Add stopwords for 10 new languages #33

bm777 · 2024-07-21T01:28:29Z

Add multi-language stopword support

This pull request addresses issue #32 by implementing support for stopwords in multiple languages.

Changes made:

Included stopword lists for the following languages:
- English
- German
- Dutch
- French
- Spanish
- Portuguese
- Italian
- Russian
- Swedish
- Norwegian
- Chinese
Updated the tokenization.py file, especially _infer_stopwords function to consider other languages.

Implementation details:

Stopwords are now loaded based on the specified language

# bm25 definition here
corpus = [
     "Eine Katze ist eine Katze und schnurrt gerne",
     "Ein Hund ist der beste Freund des Menschen und liebt es zu spielen",
     "Ein Vogel ist ein wunderschönes Tier, das fliegen kann",
     "Ein Fisch ist ein Lebewesen, das im Wasser lebt und schwimmt",
]

tids = bm25s.tokenize(corpus, stopwords="de")

Users can still easily add custom stopword lists for additional languages

Testing:

A baseline needs to be defined.

If any change made here needs to be modified, feel free to coment below.

Closes #32

yewentao256

Looks good for me, and we really need the Chinese stopwords, thanks!

xhluca · 2024-07-26T07:03:09Z

Thanks! If the tests pass I will merge.

bm777 · 2024-07-26T07:42:54Z

is it a stopwords issue?

this is the new STOPWORDS

xhluca · 2024-07-27T06:46:52Z

This is the error:

Finding newlines for mmindex:   0%|          | 0.00/8.11M [00:00<?, ?B/s]
Finding newlines for mmindex: 100%|██████████| 8.11M/8.11M [00:00<00:00, 268MB/s]

  0%|          | 0/5183 [00:00<?, ?it/s]
100%|██████████| 5183/5183 [00:00<00:00, 180124.76it/s]
.
======================================================================
FAIL: test_retrieve (tests.quick.test_retrieve.TestBM25SLoadingSaving)
----------------------------------------------------------------------
Traceback (most recent call last):
  File "/home/runner/work/bm25s/bm25s/tests/quick/test_retrieve.py", line 70, in test_retrieve
    self.assertTrue(np.array_equal(ground_truth, results), f"Expected {ground_truth}, got {results}")
AssertionError: False is not true : Expected [[0]
 [0]], got [[2]
 [2]]

----------------------------------------------------------------------
Ran 33 tests in 71.591s

FAILED (failures=1, skipped=2)

I am away so can't really debug this in the next few days. I can look into this when im back. In the meantime, feel free to run the tests locally to see what is breaking (GitHub actions doesn't seem to show everything)

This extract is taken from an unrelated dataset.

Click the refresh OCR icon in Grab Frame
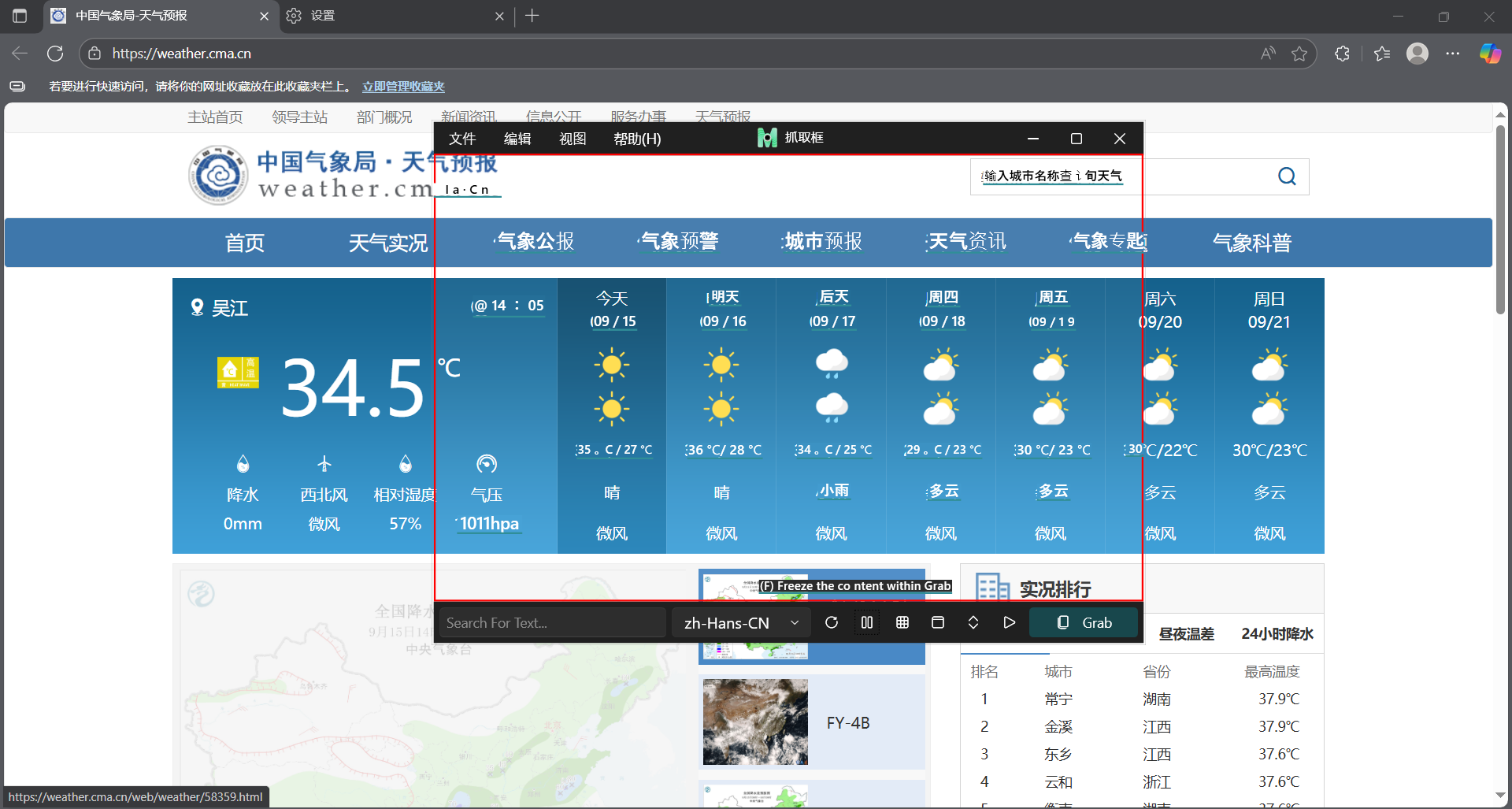 [831, 622]
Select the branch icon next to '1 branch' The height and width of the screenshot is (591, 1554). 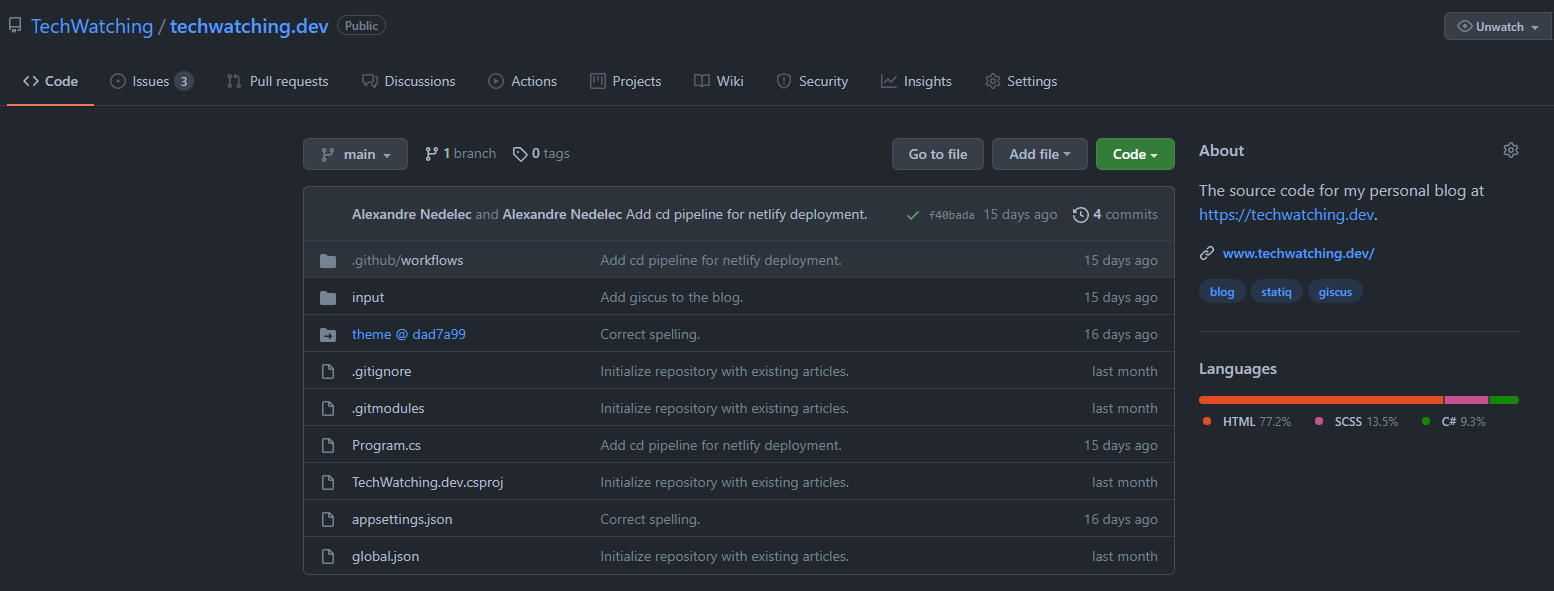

bm777 · 2024-07-30T08:32:55Z

I'm debugging it...

aflip · 2024-08-04T14:40:04Z

Is it better to add the stopwords into the library or add locally? I would like to add hindi and a few indian languages.

bm777 · 2024-08-04T16:04:53Z

@aflip yes, you can.

tids = bm25s.tokenize(corpus, stopwords=["your of stop words here"])

xhluca · 2024-08-10T14:25:53Z

You can also customize the regex template and use a custom stemmer, which makes it flexible for other languages.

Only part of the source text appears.